Article 27 of Constitution of India

Article 27 of the Indian Constitution: Text and Meaning

Text of Article 27

No person shall be compelled to pay any taxes, the proceeds of which are specifically appropriated in payment of expenses for the promotion or maintenance of any particular religion or religious denomination.

Explanation and Context

1. Purpose of Article 27

Article 27 is part of Part III (Fundamental Rights) and safeguards the financial freedom of citizens with respect to religion.

It ensures that:

No citizen shall be forced to fund religious activities or institutions against their will through taxation.

Specifically, it prohibits compulsory payment of taxes whose proceeds are earmarked for promoting or maintaining a particular religion or religious denomination.

2. Key Features

It does not prohibit general taxation but only taxation that is specifically appropriated to support a particular religion.

The article aims to maintain religious neutrality in the use of public funds.

It protects citizens from being compelled to support religions they do not follow or support.

3. Scope

Applies only where tax proceeds are earmarked or appropriated exclusively for a religion or religious denomination.

General taxes used for secular purposes or evenly distributed religious welfare activities do not violate Article 27.

4. Relation with Other Articles

It complements Article 25 (freedom of religion) and Article 26 (freedom to manage religious affairs).

Upholds secularism by preventing state compulsion in religious funding.

Landmark Case Laws on Article 27

1. Commissioner of Income Tax v.
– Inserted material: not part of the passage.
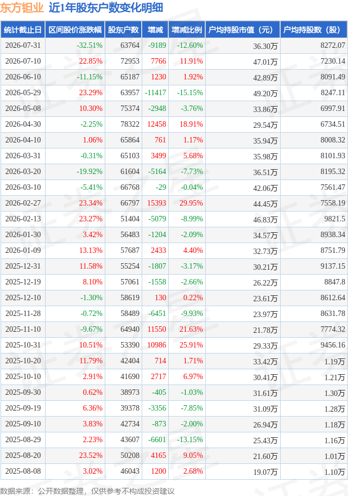Select the 区间股价涨跌幅 column header
This screenshot has width=348, height=496.
[75, 30]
Shri L. T. Swamiar (1962)

Facts: The issue was whether tax exemptions granted to religious institutions violated Article 27.

Held: The Court observed that tax exemptions granted to religious or charitable institutions do not amount to compulsory payment of taxes by citizens for religion.
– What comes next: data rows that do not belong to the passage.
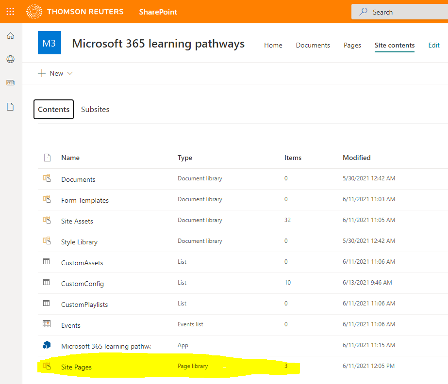Open the news icon in the sidebar
The height and width of the screenshot is (384, 448).
pyautogui.click(x=9, y=82)
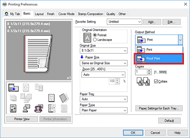This screenshot has width=190, height=138.
Task: Click the Print output method icon in the status panel
Action: point(13,88)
Significance: Article 27 applies only when a person is compelled to pay tax specifically for religious purposes. Tax exemptions or benefits for religious institutions do not violate the article.

2. S.R. Bommai v. Union of India (1994)

This is a landmark federalism case but it also touched upon secularism and religious neutrality.

The Supreme Court upheld the secular character of the Indian Constitution.

The principles behind Article 27 reinforce the Court’s observations that State must not promote or fund any religion.

3. A.S. Narayana Deekshitulu v. State of Andhra Pradesh (1959)

The issue was related to state financial aid to temples and religious institutions.

The Court held that government funding or grants to religious institutions are not prohibited by Article 27 as long as the payment is not compulsorily extracted through taxes earmarked for religious purposes.

Voluntary grants or general funds can be used, but compulsory taxes designated for one religion would violate Article 27.

Summary of Article 27

AspectExplanation
RightProtection against compulsory payment of taxes for religion
Type of Taxes CoveredTaxes specifically appropriated for religious promotion or maintenance
General TaxesNot prohibited, if used for secular or general welfare
ProtectionEnsures religious neutrality of State finances
ScopePrevents State from compelling citizens to fund religions they don’t follow

Why is Article 27 Important?

Upholds the principle of secularism in India.

Prevents the State from favoring any religion financially.

Protects minorities and individuals from forced religious taxation.

Ensures that citizens’ tax money is used in a neutral and just manner.